= Problem statement =
Please copy out the entries exactly, skipping any pictures.

Pixel coordinate grounding data
__________________________________________________

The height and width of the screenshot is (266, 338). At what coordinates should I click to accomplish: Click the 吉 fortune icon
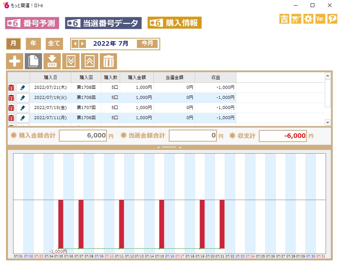point(284,19)
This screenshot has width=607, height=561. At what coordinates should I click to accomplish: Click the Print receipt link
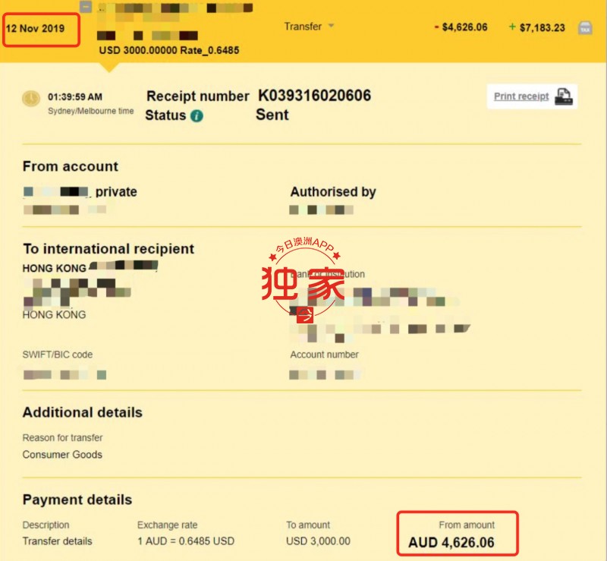coord(521,96)
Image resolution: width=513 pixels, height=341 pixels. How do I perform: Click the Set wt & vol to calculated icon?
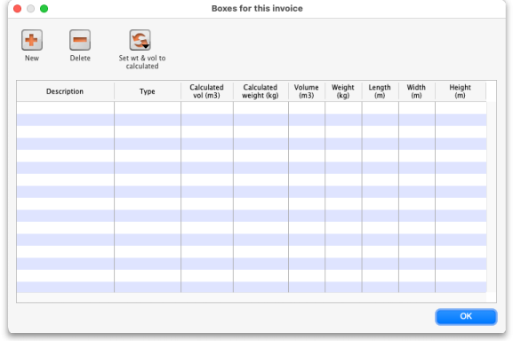(140, 40)
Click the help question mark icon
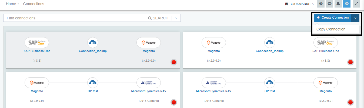This screenshot has width=364, height=108. (x=321, y=4)
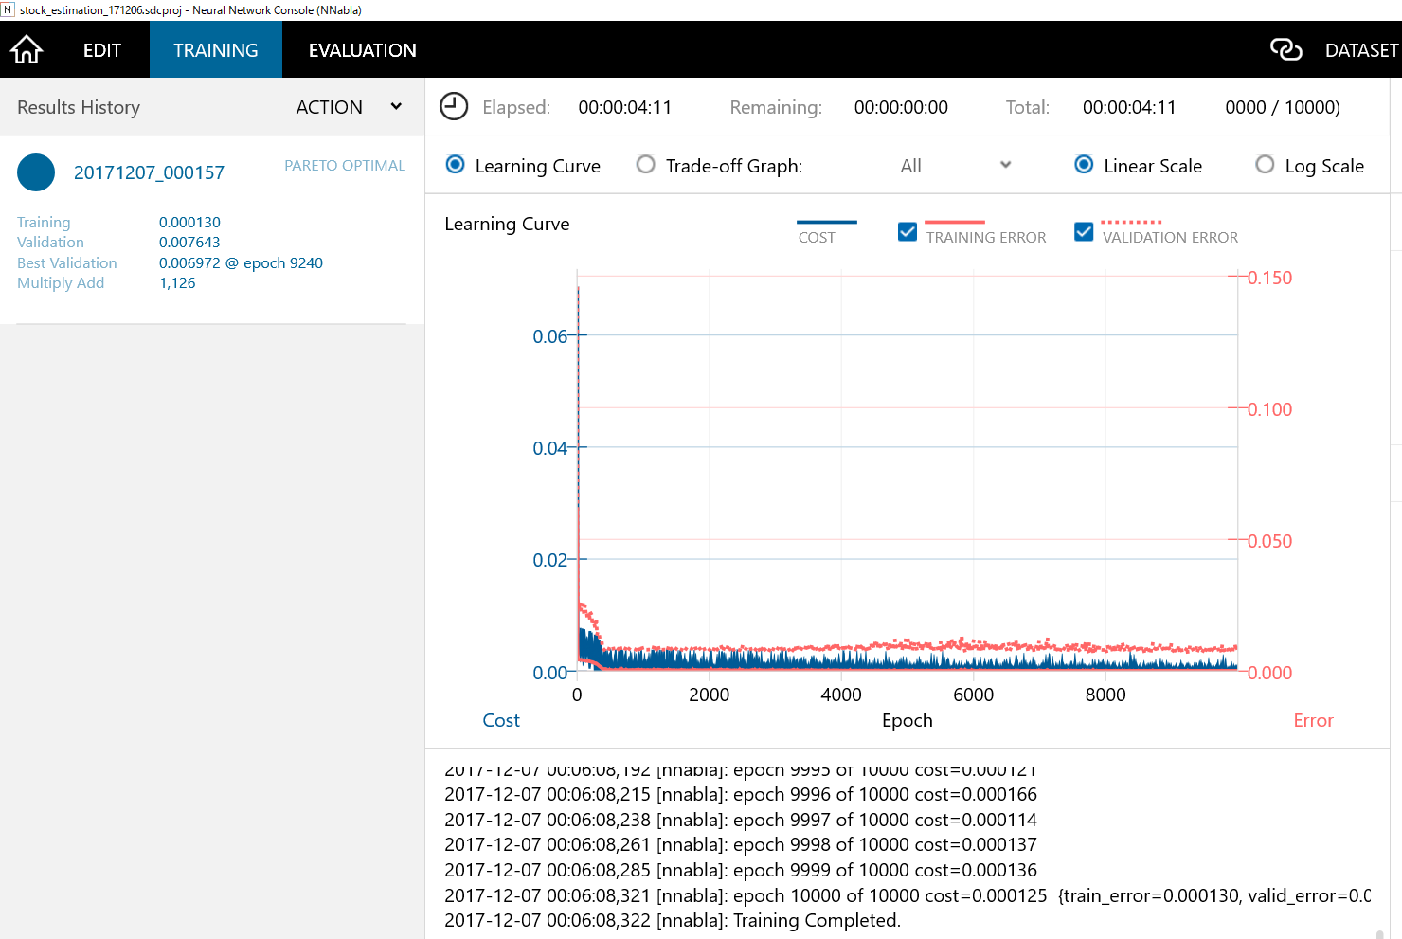Click the DATASET button
The width and height of the screenshot is (1402, 939).
(x=1361, y=49)
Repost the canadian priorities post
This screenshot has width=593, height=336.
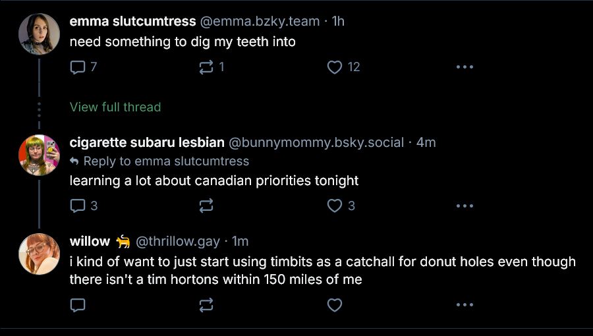206,206
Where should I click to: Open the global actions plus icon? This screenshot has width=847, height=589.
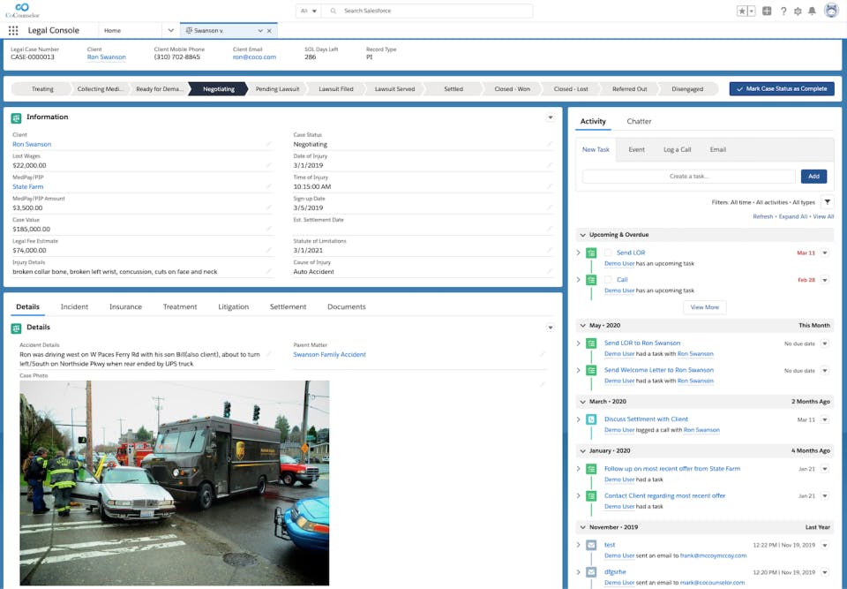tap(767, 11)
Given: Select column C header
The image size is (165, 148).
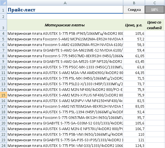Looking at the screenshot, I should pyautogui.click(x=155, y=3).
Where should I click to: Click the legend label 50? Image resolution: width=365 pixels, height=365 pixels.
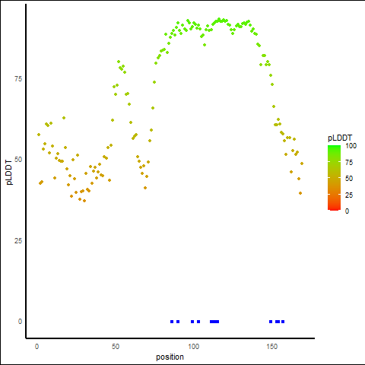(x=349, y=179)
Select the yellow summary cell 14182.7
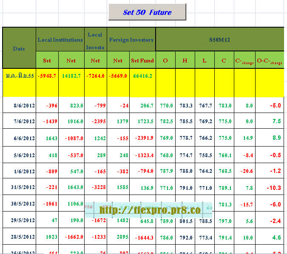The width and height of the screenshot is (287, 254). click(71, 76)
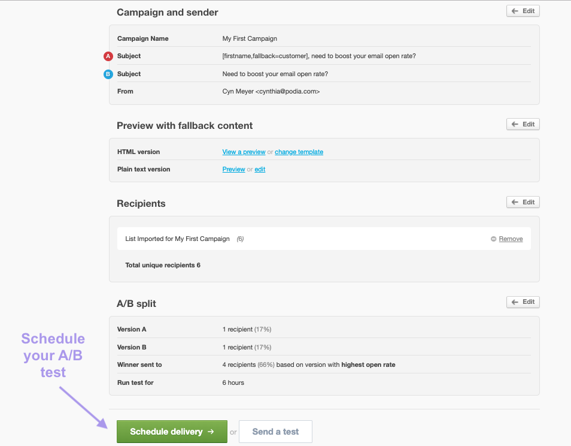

__________________________________________________

= Reply to the exercise =
The height and width of the screenshot is (266, 338). At what coordinates should I click to accomplish: Click the 吉 fortune icon
point(284,19)
This screenshot has width=607, height=561. At what coordinates should I click to accomplish: Click the Print receipt link
coord(521,96)
Image resolution: width=513 pixels, height=341 pixels. How do I perform: Click the Set wt & vol to calculated icon?
(140, 40)
Click the help question mark icon
This screenshot has width=364, height=108. (x=321, y=4)
Click the DATASET button
The width and height of the screenshot is (1402, 939).
(x=1361, y=49)
Repost the canadian priorities post
This screenshot has width=593, height=336.
206,206
Where should I click to: Open the global actions plus icon? This screenshot has width=847, height=589.
tap(767, 11)
Given: Select column C header
The image size is (165, 148).
Looking at the screenshot, I should pyautogui.click(x=155, y=3).
Where should I click to: Click the legend label 50? Image resolution: width=365 pixels, height=365 pixels.
(x=349, y=179)
Select the yellow summary cell 14182.7
The width and height of the screenshot is (287, 254). click(71, 76)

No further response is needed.